NOTE: I've written about how to get the critical points, linearize the system and solving the eigenvalue problem so that the problem is contextualized. However my issue is on how to analyse the behavior of points in the neighborhood of the critical points.
Let me explain what I've done so far:
Firstly I've found the critical points of the system (i.e. for what points $f(x,y)=0$ and $g(x,y)=0$ hold) :
$$C_1 (0,0)$$
$$C_2 (0,2)$$
$$C_3 (6,0)$$
$$C_4 (4,4)$$
Secondly I've linearized the system $(2 \times 2)$ Jacobian matrix (first row derivatives of $f(x,y)$ with respect to x and y respectively; second row derivatives of $f(x,y)$ with respect to x and y respectively):
$$J=
\begin{pmatrix}
12 -4x -y & -x \\
2y & 8-8y+2x \\
\end{pmatrix}
$$
Thirdly I've solved the eigenvalue problem for each point and determined its 'nature':
1) For $C_1 (0,0)$ we get $\lambda_1 = 12$ and $\lambda_2 = 8$. As both eigenvalues are real, unequal and have the same (positive) sign the critical point $C_1 (0,0)$ is a nodal source; it is unstable.
2) For $C_2 (0,2)$ we get $\lambda_1 = 10$ and $\lambda_2 = -8$. As both eigenvalues are real, unequal and have opposite sign the critical point $C_2 (0,2)$ is a saddle point; it is unstable.
3) For $C_3 (6,0)$ we get $\lambda_1 = 20$ and $\lambda_2 = -12$. As both eigenvalues are real, unequal and have opposite sign the critical point $C_3 (6,0)$ is a saddle point; it is unstable.
4) For $C_4 (4,4)$ we get $\lambda_1 = -12 + 4i$ and $\lambda_2 = -12 – 4i$. As both eigenvalues are (negative) complex numbers with nonzero real part the critical point $C_4 (4,4)$ is a spiral sink; it is asymptotically stable.
OK this is fine but now it comes my problem. I do not really know how to proceed when given points in the neighborhood of the critical points and being asked to explain whether they depart or approach the critical points.
I tried plugging in the points to see how the system behaves.
a) On the one hand we see that for $(3,0)$ the predator population does not change because $\frac{dy}{dt} = 0$. On the other hand, the prey population does change $\frac{dy}{dt} = 18$ (my intuition tells me that as we do not get $3$, the prey population must change).
Thus we already know that it will depart from the critical points $C_2 (0,2)$ and $C_2 (4,4)$ because its $y$ value isn't zero.
Let's now study the other two critical points:
Since $C_1 (0,0)$ is a nodal source, $(3,0)$ will never approach that critical point.

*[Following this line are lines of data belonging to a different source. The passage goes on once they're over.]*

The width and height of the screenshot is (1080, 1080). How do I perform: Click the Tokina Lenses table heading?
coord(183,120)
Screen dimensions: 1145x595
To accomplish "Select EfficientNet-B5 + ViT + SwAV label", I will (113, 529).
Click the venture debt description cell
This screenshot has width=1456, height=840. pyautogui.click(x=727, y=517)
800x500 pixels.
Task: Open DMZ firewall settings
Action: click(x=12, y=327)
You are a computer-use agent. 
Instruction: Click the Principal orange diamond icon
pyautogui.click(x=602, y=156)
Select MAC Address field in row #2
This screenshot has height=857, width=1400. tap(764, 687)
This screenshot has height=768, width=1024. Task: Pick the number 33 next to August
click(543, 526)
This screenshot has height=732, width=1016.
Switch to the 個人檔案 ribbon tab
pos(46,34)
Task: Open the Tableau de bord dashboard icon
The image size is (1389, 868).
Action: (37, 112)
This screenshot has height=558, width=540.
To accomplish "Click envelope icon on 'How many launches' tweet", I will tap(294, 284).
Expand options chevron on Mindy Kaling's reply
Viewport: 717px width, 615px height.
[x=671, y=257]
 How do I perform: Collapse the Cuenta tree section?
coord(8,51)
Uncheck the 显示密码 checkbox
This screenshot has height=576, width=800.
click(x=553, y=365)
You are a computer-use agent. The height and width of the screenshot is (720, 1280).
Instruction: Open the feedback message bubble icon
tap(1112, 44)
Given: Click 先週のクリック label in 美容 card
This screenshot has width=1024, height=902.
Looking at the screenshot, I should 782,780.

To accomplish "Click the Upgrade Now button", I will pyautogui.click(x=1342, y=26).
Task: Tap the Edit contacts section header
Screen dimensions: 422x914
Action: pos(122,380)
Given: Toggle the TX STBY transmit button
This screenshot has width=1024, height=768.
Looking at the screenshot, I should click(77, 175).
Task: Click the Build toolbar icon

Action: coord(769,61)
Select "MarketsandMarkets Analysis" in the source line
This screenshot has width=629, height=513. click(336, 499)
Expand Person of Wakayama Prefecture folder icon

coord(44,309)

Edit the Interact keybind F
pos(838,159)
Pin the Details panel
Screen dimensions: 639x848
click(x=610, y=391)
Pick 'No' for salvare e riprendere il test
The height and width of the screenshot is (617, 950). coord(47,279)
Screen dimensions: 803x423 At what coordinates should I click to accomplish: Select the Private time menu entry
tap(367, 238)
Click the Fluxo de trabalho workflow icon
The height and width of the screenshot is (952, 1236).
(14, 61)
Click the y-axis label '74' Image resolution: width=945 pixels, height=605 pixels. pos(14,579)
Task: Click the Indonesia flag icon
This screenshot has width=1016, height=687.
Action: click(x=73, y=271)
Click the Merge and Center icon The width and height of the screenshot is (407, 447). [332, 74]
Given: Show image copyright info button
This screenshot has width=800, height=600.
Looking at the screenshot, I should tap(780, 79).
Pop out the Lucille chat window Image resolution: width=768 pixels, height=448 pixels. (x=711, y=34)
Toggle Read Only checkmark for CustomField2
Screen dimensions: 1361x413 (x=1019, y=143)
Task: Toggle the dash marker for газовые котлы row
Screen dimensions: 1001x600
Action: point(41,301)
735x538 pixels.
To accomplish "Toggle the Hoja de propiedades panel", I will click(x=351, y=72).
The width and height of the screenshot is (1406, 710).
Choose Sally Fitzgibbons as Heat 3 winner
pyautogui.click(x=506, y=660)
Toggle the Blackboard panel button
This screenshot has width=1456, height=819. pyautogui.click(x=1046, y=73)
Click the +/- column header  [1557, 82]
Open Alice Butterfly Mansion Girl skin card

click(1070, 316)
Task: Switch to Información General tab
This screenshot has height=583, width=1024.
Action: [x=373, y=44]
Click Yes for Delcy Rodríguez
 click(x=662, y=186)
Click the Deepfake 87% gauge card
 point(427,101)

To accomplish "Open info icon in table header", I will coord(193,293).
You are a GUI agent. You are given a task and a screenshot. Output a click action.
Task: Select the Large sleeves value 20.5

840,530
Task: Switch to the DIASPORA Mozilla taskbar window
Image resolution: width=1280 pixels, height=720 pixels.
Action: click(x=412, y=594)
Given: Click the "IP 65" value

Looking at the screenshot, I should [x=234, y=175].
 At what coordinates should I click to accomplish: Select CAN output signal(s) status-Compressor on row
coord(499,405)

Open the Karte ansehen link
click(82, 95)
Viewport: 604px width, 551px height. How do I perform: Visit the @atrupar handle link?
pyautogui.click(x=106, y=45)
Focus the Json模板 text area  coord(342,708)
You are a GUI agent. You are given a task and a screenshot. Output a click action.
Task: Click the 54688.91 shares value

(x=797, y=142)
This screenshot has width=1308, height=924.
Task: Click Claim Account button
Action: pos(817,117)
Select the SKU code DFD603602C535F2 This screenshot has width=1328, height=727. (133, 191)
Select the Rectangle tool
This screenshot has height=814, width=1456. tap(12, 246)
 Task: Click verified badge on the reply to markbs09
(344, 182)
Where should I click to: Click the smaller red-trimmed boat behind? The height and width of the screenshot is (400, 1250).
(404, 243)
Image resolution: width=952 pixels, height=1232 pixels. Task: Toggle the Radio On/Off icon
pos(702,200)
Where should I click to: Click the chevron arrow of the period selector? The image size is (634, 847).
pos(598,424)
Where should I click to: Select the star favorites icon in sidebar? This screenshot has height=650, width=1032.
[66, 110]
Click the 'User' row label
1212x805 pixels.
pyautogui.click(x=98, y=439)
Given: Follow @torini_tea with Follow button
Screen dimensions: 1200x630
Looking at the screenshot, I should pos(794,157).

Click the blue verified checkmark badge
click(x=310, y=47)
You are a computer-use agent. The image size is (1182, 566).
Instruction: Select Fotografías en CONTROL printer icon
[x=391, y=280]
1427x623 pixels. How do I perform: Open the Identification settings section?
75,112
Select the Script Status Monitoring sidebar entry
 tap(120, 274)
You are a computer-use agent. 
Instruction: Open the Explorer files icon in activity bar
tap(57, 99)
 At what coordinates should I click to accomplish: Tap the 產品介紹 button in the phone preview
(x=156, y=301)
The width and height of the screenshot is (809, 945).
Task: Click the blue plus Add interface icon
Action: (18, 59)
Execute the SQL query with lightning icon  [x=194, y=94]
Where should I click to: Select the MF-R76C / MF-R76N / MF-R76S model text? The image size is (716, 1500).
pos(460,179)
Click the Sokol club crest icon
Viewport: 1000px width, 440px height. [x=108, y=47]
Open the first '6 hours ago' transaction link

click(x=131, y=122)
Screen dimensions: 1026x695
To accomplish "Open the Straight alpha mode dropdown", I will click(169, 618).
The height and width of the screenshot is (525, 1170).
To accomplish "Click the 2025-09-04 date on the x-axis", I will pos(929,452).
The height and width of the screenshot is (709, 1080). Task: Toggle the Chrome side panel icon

As $C_4 (6,0)$ is a spiral sink and its y value is zero, $(3,0)$ will end up approaching $C_4$ critical point.
b) For $(3,1)$ Here you do not get neither $\frac{dy}{dt} = 0$ nor $\frac{dx}{dt} = 0$ I was quite stuck here so I had a look at the solution:
'For the point $(3,1)$ note that the solutions passing through the x axis or the y axis stay on those axis. This means that a solution with $x(0) \ge 0$ and $y(0) \ge 0$ will satisfy $x(t) \ge 0$ and $y(t) \ge 0$ for all $t \ge 0$. In this case we get $x(0) = 3$ and $y(0) = 1$, which means:
$$\frac{dx}{dt} = 12x – 2x^2 – xy \le 12x – 2x^2$$
And that means that $x(t)$ cannot run to infinity if $t \rightarrow \infty$. Thus there must be a $C > 0$ such that $x(t) \le C$ for all $t \ge 0$. Then we have that:
$$\frac{dy}{dt} = 8y – 4y^2 + 2xy \le (8+2C)y – y^2$$
And we analogously argue that $y$ must also be limited.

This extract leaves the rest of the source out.